### Data records
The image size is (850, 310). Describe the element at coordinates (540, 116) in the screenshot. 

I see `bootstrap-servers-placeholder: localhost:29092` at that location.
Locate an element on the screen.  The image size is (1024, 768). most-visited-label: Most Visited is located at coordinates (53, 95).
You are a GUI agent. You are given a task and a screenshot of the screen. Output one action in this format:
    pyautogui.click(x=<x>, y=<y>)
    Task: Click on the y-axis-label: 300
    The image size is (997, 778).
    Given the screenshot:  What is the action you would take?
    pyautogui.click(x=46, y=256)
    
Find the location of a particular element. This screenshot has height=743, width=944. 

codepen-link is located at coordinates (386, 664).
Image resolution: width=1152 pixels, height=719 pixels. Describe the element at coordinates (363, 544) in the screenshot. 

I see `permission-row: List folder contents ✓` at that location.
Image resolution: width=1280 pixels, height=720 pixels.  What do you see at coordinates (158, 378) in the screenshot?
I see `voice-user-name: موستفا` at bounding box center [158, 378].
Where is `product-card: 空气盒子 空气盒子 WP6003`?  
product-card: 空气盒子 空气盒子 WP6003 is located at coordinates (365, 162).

### To-do item
Rewrite every row above, changing "Describe the element" to "Identify the element" and leaving all other text unchanged.

### Task answer
The image size is (850, 310). Identify the element at coordinates (540, 116) in the screenshot. 

I see `bootstrap-servers-placeholder: localhost:29092` at that location.
Locate an element on the screen.  The image size is (1024, 768). most-visited-label: Most Visited is located at coordinates (53, 95).
You are a GUI agent. You are given a task and a screenshot of the screen. Output one action in this format:
    pyautogui.click(x=<x>, y=<y>)
    Task: Click on the y-axis-label: 300
    The image size is (997, 778).
    Given the screenshot:  What is the action you would take?
    pyautogui.click(x=46, y=256)
    
Find the location of a particular element. This screenshot has height=743, width=944. 

codepen-link is located at coordinates (386, 664).
Image resolution: width=1152 pixels, height=719 pixels. Identify the element at coordinates (363, 544) in the screenshot. 

I see `permission-row: List folder contents ✓` at that location.
Image resolution: width=1280 pixels, height=720 pixels.  What do you see at coordinates (158, 378) in the screenshot?
I see `voice-user-name: موستفا` at bounding box center [158, 378].
Where is `product-card: 空气盒子 空气盒子 WP6003`?  
product-card: 空气盒子 空气盒子 WP6003 is located at coordinates (365, 162).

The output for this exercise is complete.